El paso de nuestra existencia es el resultado de esa sucesión continua de fotogramas que se repiten diariamente durante todas las semanas, mes a mes y año tras año. Es lo que llamamos finalmente rutina.
Siendo realmente aburrida y monótona, nos sirve de punto de apoyo para quemar etapas en nuestro devenir por este mundo, e incluso, cuando nos falta, la echamos de menos.
Sentimiento y sensación cada vez más fuertes cuando hace bastante tiempo que, como es mi caso, ya le hemos dado la vuelta al jamón de nuestra vida o simplemente porque nuestra bolsa de chuches, a modo de bonus, se va vaciando.
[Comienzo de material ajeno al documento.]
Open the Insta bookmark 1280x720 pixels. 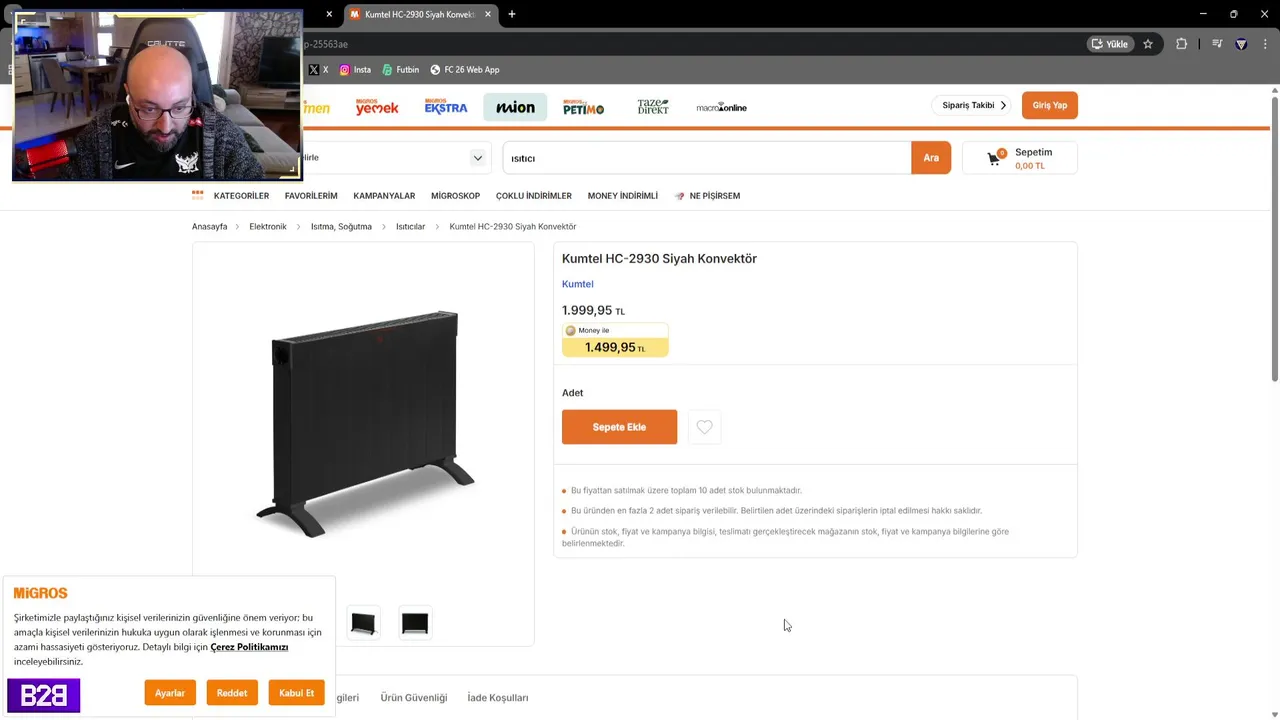[x=355, y=70]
Sin embargo, en ocasiones, algunos acontecimientos, por inesperados y bruscos, nos sacan de nuestro letargo y nos dan una buena patada para sacarnos de nuestra zona de confort y nos obligan a hacer un alto en el camino. Nos ponemos entonces en modo «rincón de pensar».
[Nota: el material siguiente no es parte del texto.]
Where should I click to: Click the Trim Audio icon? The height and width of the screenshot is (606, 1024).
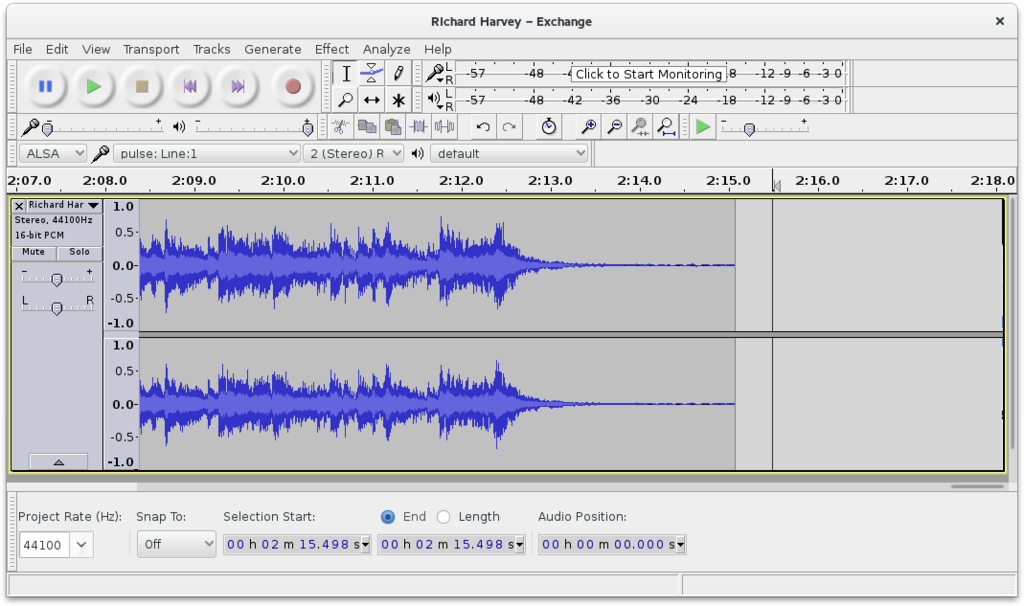coord(419,127)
Y esta semana ha habido uno de esos momentos, en forma de un acontecimiento luctuoso: el fallecimiento de una gran persona y buen amigo de la época del instituto, Tomás Noblejas Martín.
Lo cierto es que desde aquella dorada época del Fray Ignacio Barrachina, no habíamos vuelto a coincidir porque las bifurcaciones de la vida nos había llevado por caminos separados. Sin embargo, la noticia de su triste fallecimiento, me ha permitido recordar aquella fenomenal etapa, cuando en el curso de segundo de BUP, compartíamos pupitre con pupitre y nos hicimos grandes amigos y colegas.
Y es ahora, en estos momentos, cuando realmente nos damos cuenta de la importancia que han tenido algunas personas en nuestra vida, por muy fugaz que haya sido su tránsito y escasos los versos que han escrito de nosotros. Y Tomás fue una de ellas.
Fue mi gran punto de apoyo tras el annus horribilis del curso anterior, quizá el peor de toda mi vida. A modo de tormenta perfecta, todos los elementos se unieron y coincidieron en mi contra: el brutal paso de la EGB al BUP, el inicio del siempre difícil paso a la adolescencia, una larga y penosa enfermedad que me llevó de un hospital a otro y un inesperado fracaso escolar (supongo que como consecuencia de todo ello) cuando siempre había sido un brillante estudiante.
Hundido, perdido y sin referencias claras, con Tomás a mi lado, logré encontrar el equilibrio que necesitaba, y de alguna forma, recuperar el tiempo perdido a marchas forzadas, con esa fuerza que únicamente el vigor de la juventud te da.
Ese punto de rebeldía que todo joven necesita, subido de paquete en su ruidosa moto y perpetrando alguna pequeña gamberrada y fechoría en clase, como en aquella ocasión que la liamos con el granizado de limón en la parte alta del antiguo instituto, con el curso prácticamente finalizado. O durante aquella gran velada y fiesta de fin de curso, al más clásico estilo ochentero.
Recuerdos de hace casi 40 años (¡Dios, como pasa el tiempo!) y que he recuperado por su triste óbito.
No conozco a su familia, ni realmente a que se dedicaba, ni que fue de él durante su paso por esta vida, ni tengo constancia de sus aficiones y querencias, ni sabía de su enfermedad… pero sí que me he dado cuenta de que mantengo vivo el recuerdo de un buen tipo con el que pasé muy buenos momentos y que, seguramente sin ser consciente, me echó un buen cable cuando más lo precisaba. Es lo que siempre hacen las buenas personas por el simple hecho de serlo.
Quizá debamos aprender de una vez para siempre como nuestra relación con el tiempo va cambiando con el pasar de los años. Diferenciar y separar lo verdaderamente importante de lo intrascendente. Valorar a las personas y los momentos en el día a día, alejando de nosotros la envidia, la maledicencia y el rencor que nos envenena lenta pero inexorablemente.
Tras unos momentos de aflicción y de profundo pesar, de nuevo la rutina de nuestras vidas nos empujará al mismo y absurdo camino de siempre, ese que no lleva a ningún lado. Pero al menos, amigo Tomás, siempre guardaré de ti un entrañable y gran recuerdo. D. E. P. allá donde estés.